● **Text shown**:

Bad Ass of the Week – Charles C. Rogers

Charles Calvin Rogers was a math major.  A Lieutenant Colonel.  An artillery commander.  A decorated senior officer whose job involved staying back behind the front lines calculating firing angles with a slide rule and a portable astrolabe, launching artillery shells the size of small children at enemy coordinates screamed into his ear via radio by panicking junior-grade infantry officers, and blowing the crap out of things at such long distances he needed a decent hill and a pair of high-magnification binoculars just to get a decent look at the fireworks.

He wasn’t supposed to be bayonet-charging a horde of North Vietnamese Army regulars on the Cambodian border in the middle of Halloween night with two goddamned chunks of burning-hot mortar shrapnel embedded in his ribs and AK-47 bullets ripping up the jungle underbrush around from every direction.

But when the opportunity presented itself, he didn’t pass it up.  He rallied his troops, slapped a magazine into his rifle, and didn’t stop cracking skulls until the sun came up.

● **Problem 1**:
In the Charles C. Rogers profile, what subject did Rogers major in?
● **Problem 2**:
The opening paragraph of the Charles C. Rogers profile names several things Rogers was. List each of them.
● **Problem 3**:
Copy the stretch of the Charles C. Rogers profile from "He wasn’t supposed" through "sun came up.".
The items placed after this text come from a different source.

● **Provided information**:

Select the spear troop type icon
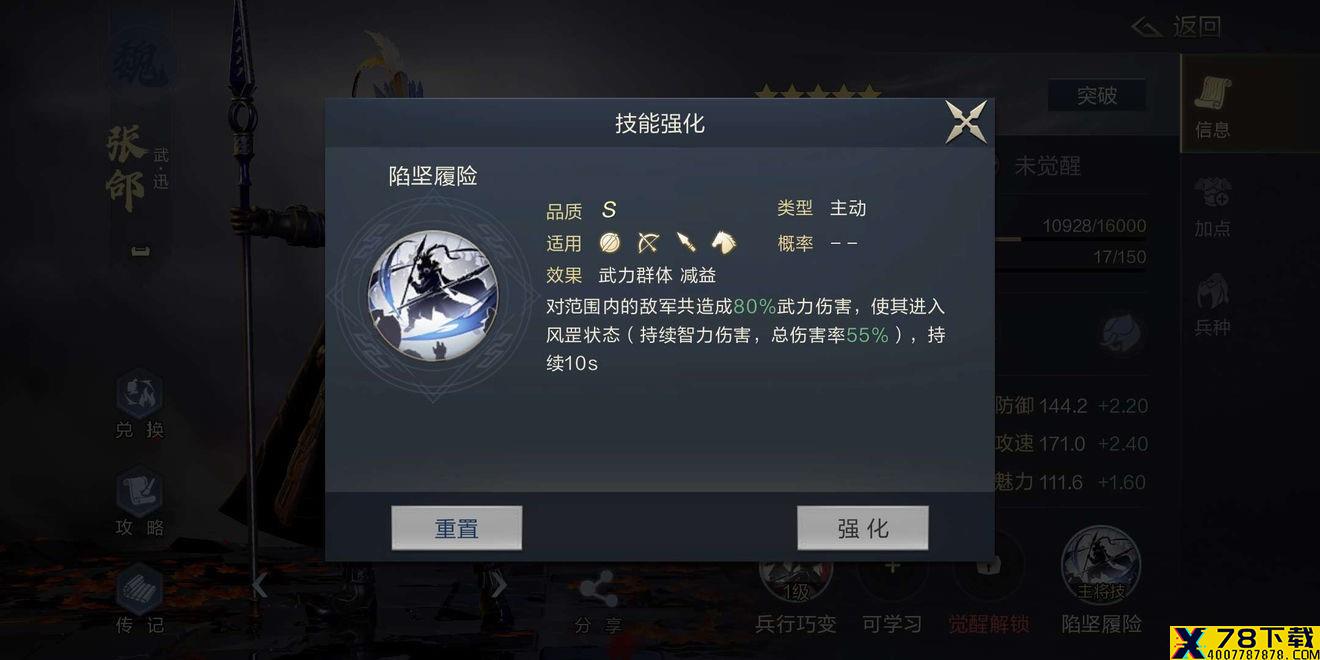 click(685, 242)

==

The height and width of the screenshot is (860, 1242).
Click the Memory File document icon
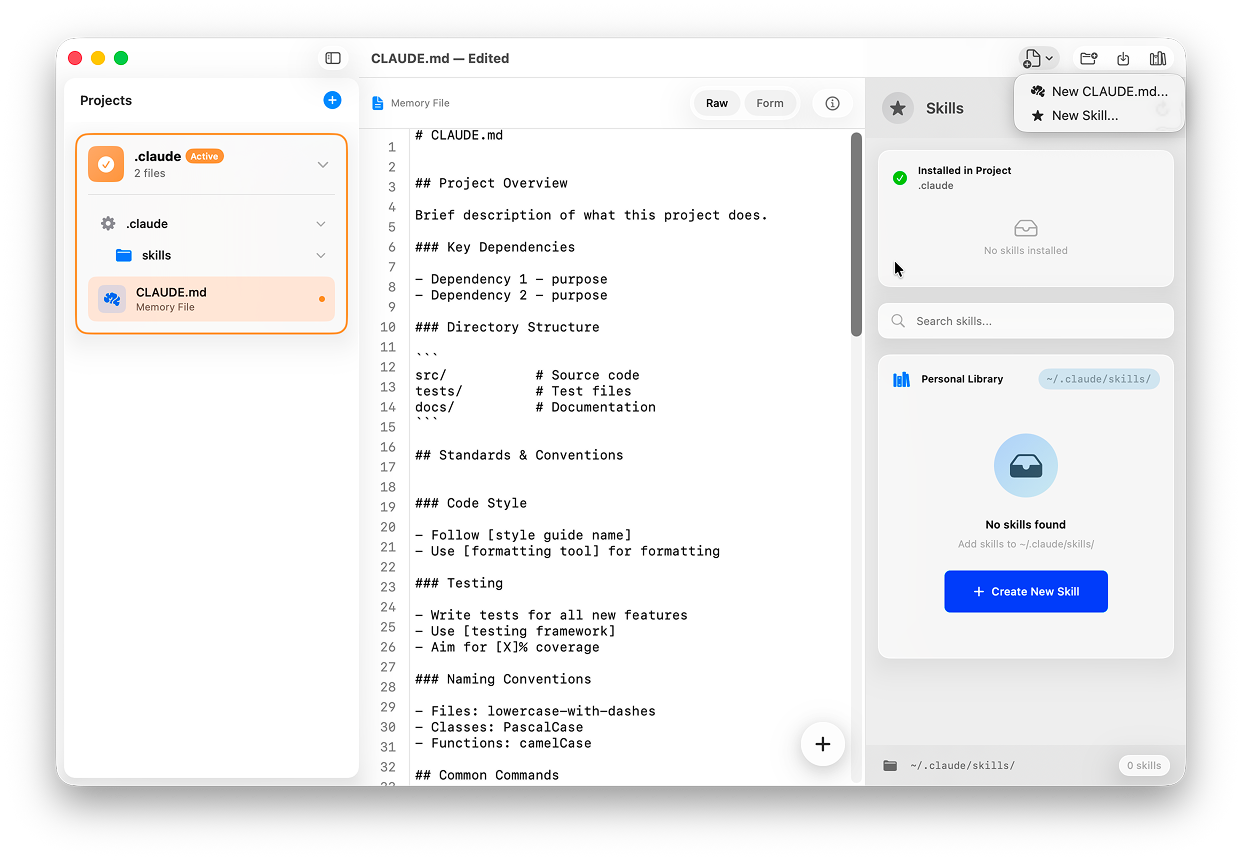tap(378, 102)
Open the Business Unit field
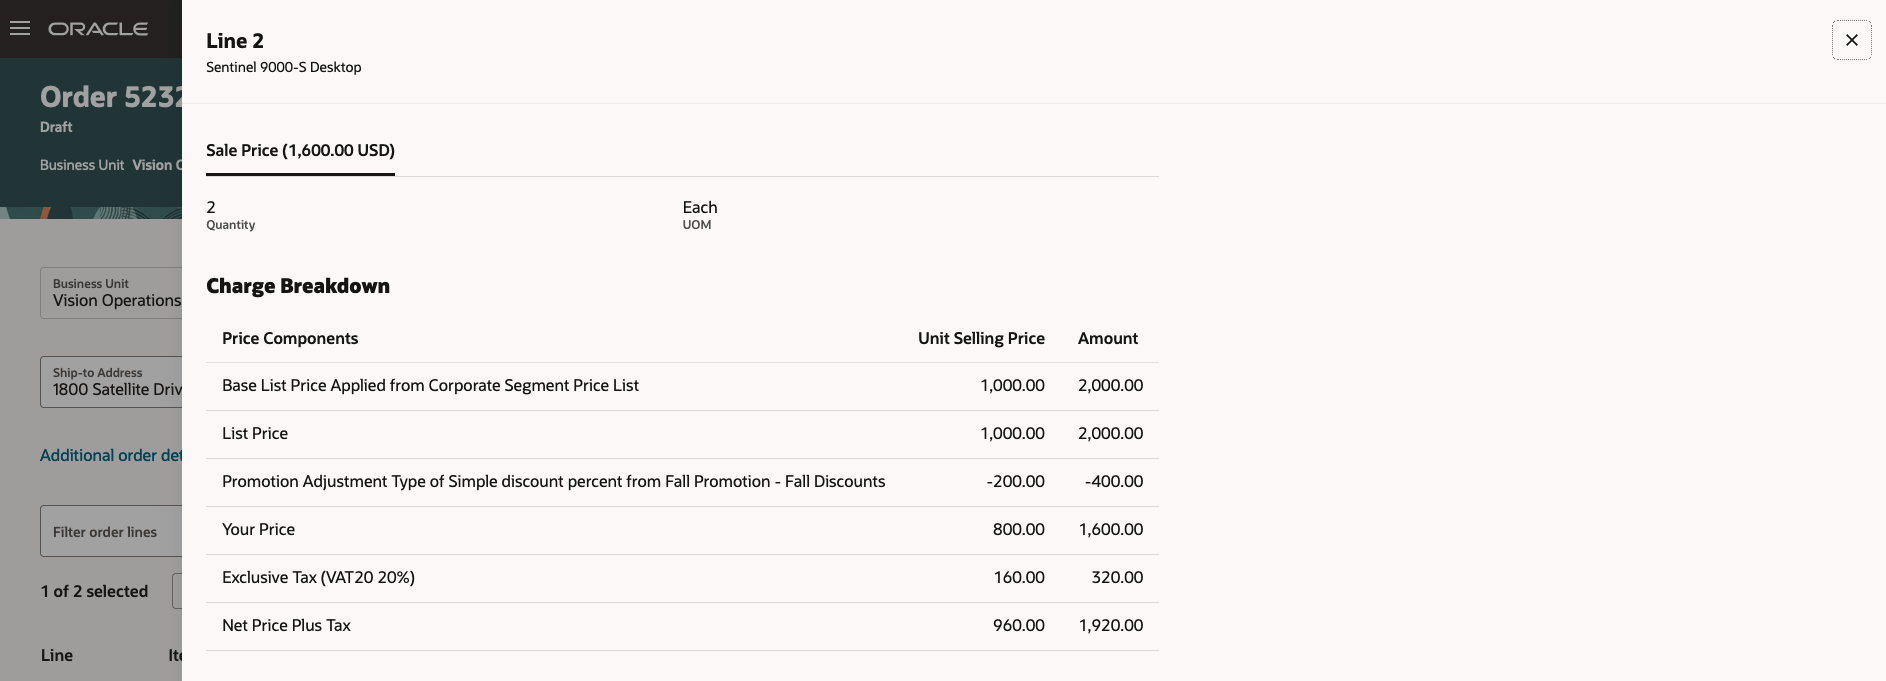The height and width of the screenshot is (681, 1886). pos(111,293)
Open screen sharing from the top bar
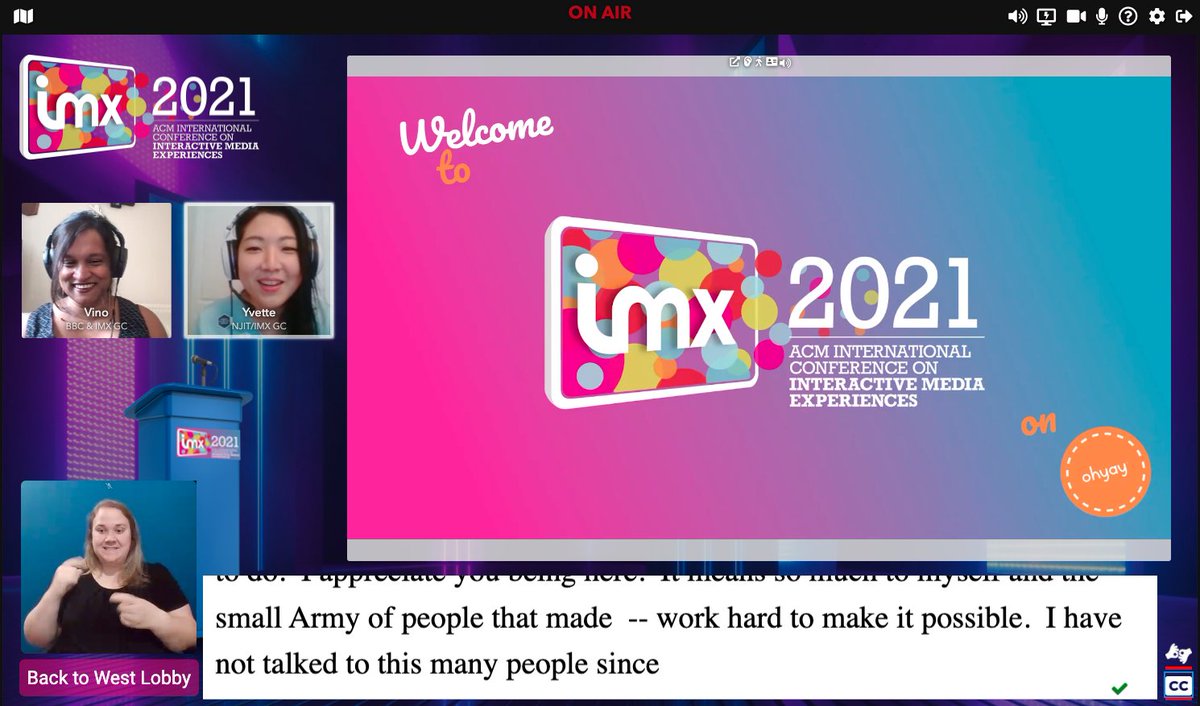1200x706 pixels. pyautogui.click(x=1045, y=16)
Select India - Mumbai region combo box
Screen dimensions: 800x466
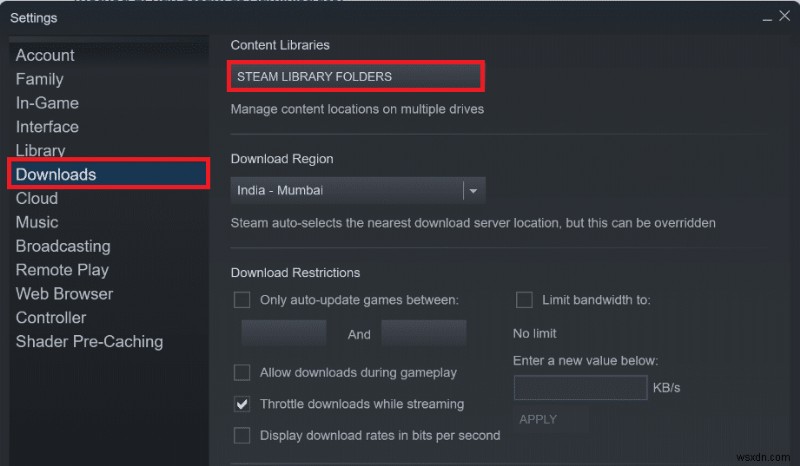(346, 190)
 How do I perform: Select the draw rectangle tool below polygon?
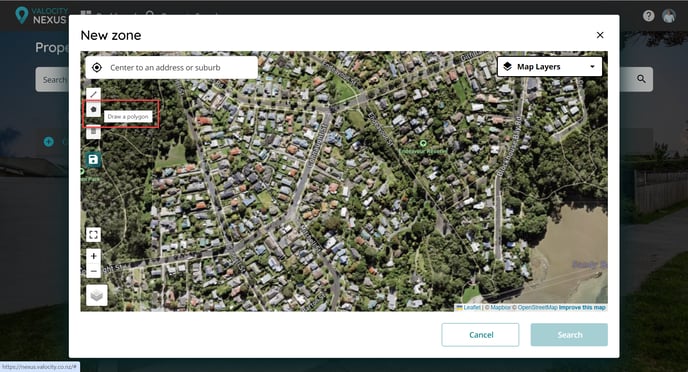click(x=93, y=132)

● **Exercise response 1**:
Math.

● **Exercise response 2**:
A math major, a Lieutenant Colonel, an artillery commander, and a decorated senior officer.

● **Exercise response 3**:
He wasn’t supposed to be bayonet-charging a horde of North Vietnamese Army regulars on the Cambodian border in the middle of Halloween night with two goddamned chunks of burning-hot mortar shrapnel embedded in his ribs and AK-47 bullets ripping up the jungle underbrush around from every direction.

But when the opportunity presented itself, he didn’t pass it up.  He rallied his troops, slapped a magazine into his rifle, and didn’t stop cracking skulls until the sun came up.